This white paper introduces Advantech Edge Intelligence Server (EIS) for Internet of Things that enables connectivity, data manageability and analytics in the edge. The EIS includes software packages, core technology, IoT development tools, pre-configured WISE-PaaS software services, plus the flexibility to add more software modules from the WISE-PaaS marketplace. With it, you can build and launch innovative IoT applications and offer easy-integration solutions.
As we know, the IoT has enormous potential. But its evolution has been affected by product development challenges, such as rapidly changing requirements, and a variety of hardware/software technologies and applications. Customers encounter the following pain points in developing an IoT product:
Developing an IoT product usually requires solving problems with sensors, connectivity, security, the cloud, storage, device maintenance, edge/cloud analytics, system integration, device hardware, application development, and so on. One of the first challenges that many companies face is how to migrate to an IoT application while balancing design time, time-to-market, and risk.

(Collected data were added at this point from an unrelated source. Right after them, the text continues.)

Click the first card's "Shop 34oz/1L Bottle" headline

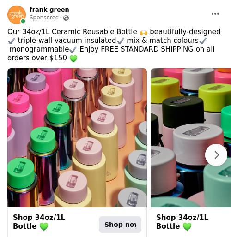coord(39,222)
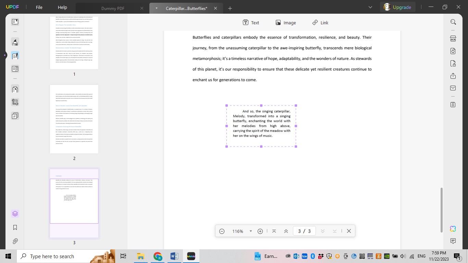The image size is (468, 263).
Task: Open the attachments panel
Action: click(x=15, y=241)
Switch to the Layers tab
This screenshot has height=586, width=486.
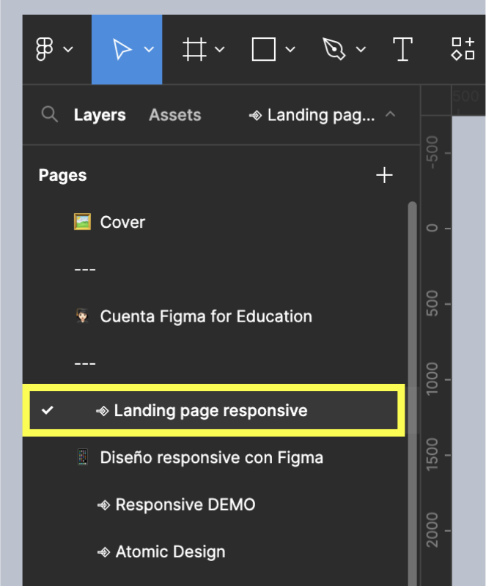click(100, 115)
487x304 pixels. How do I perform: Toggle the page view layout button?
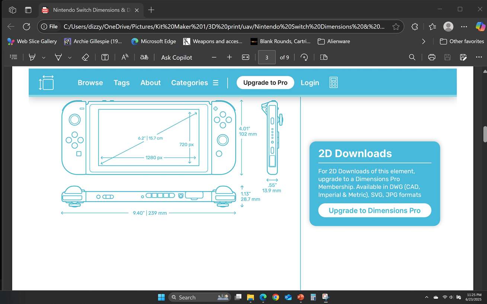point(324,57)
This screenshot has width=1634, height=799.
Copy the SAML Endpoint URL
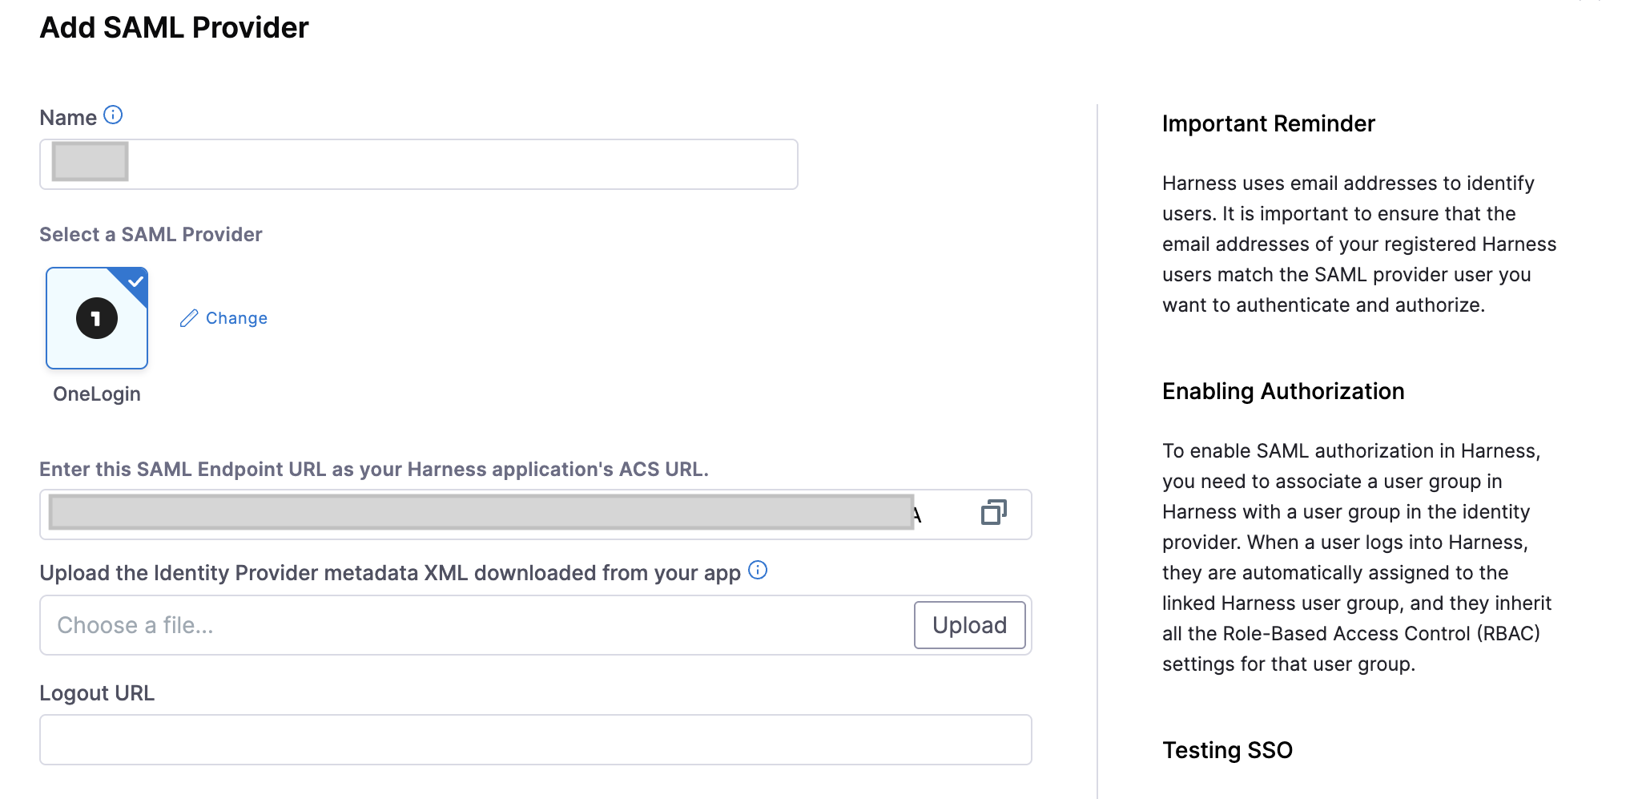click(993, 513)
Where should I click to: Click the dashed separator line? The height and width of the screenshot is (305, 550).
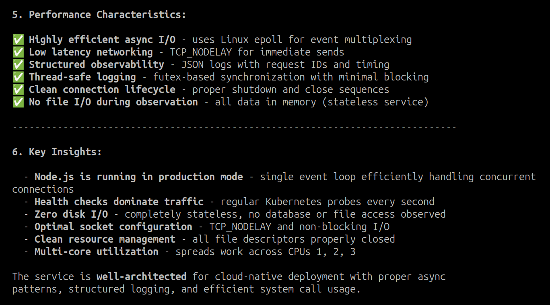pos(234,127)
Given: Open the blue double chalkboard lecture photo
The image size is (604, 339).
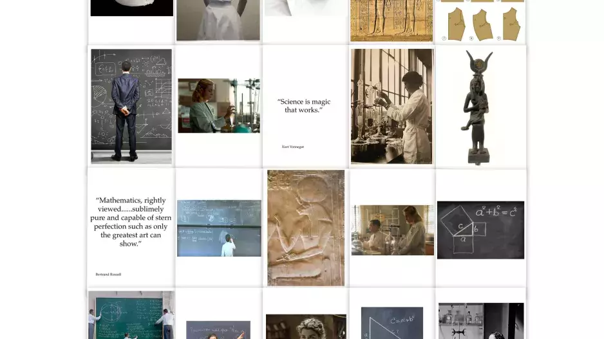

IoT data can be large in terms of volume and the applications typically have real-time requirements. Transmitting massive amounts of raw data over a network puts a load on network resources. In some cases, it is much more efficient to process data near its source and send only the valuable fraction over the network to a cloud center. Edge computing is a distributed information technology (IT) architecture in which client data is processed at the periphery of the network, as close to the originating source as possible. Time-sensitive data in edge computing may be processed at the point of origin by an intelligent device or sent to an intermediary server located in close geographical proximity to the client. Data that is less time sensitive is sent to the cloud for historical analysis, big data analytics, and long-term storage.
Advantech EIS adopts edge computing architecture for its IoT solution. EIS enables local IoT networks to perform edge intelligence to maximise energy efficiency, reduce privacy threats, promote easy implementation and modularisation, and minimise latencies.